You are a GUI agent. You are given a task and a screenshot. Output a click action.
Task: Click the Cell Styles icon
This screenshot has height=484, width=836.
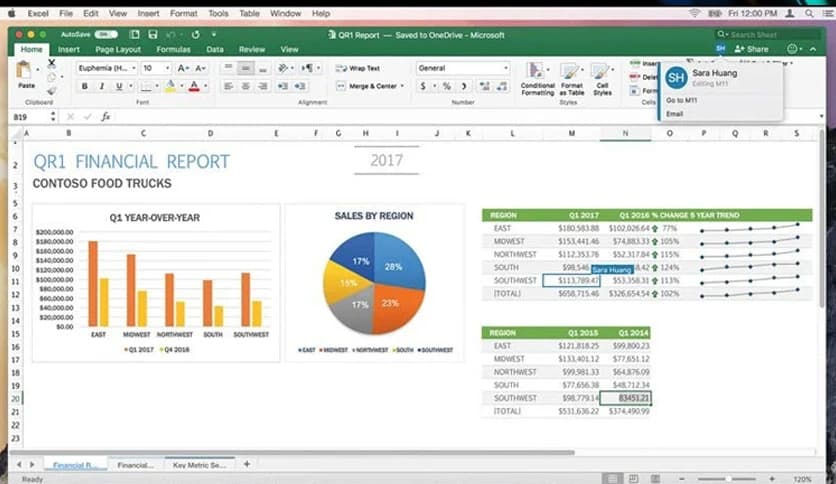coord(602,76)
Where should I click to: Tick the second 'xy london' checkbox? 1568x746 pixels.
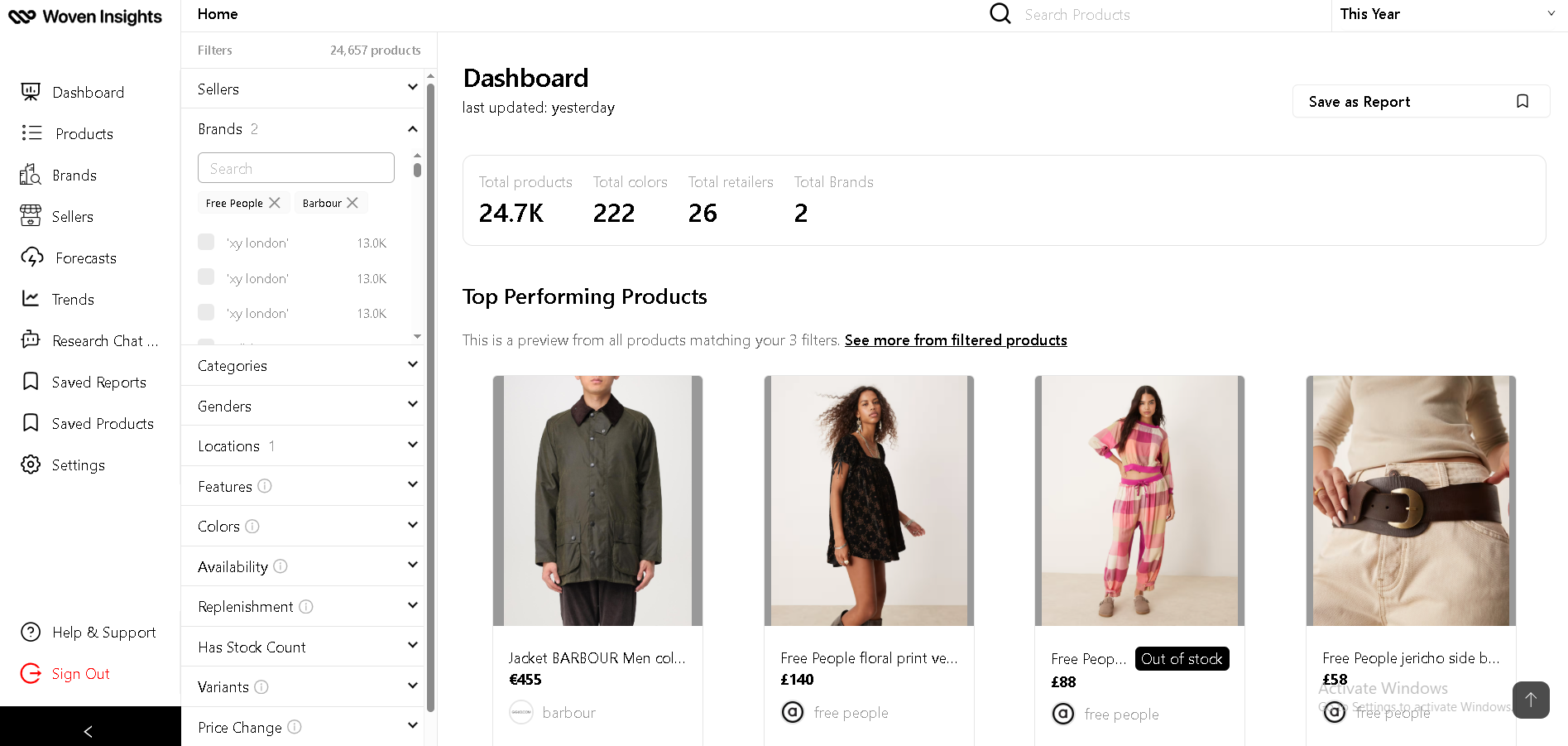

What to work on
Format the lines of the records above as a Markdown table with the columns "No." and "Text", one row per line, numbered in order. Skip blank lines, and leave the pictures out.

The reply
| No. | Text |
|---|---|
| 1 | You are a GUI agent. You are given a task and a screenshot. Output a click action. |
| 2 | Task: Click the Cell Styles icon |
| 3 | This screenshot has height=484, width=836. |
| 4 | coord(602,76) |
| 5 | Where should I click to: Tick the second 'xy london' checkbox? 1568x746 pixels. |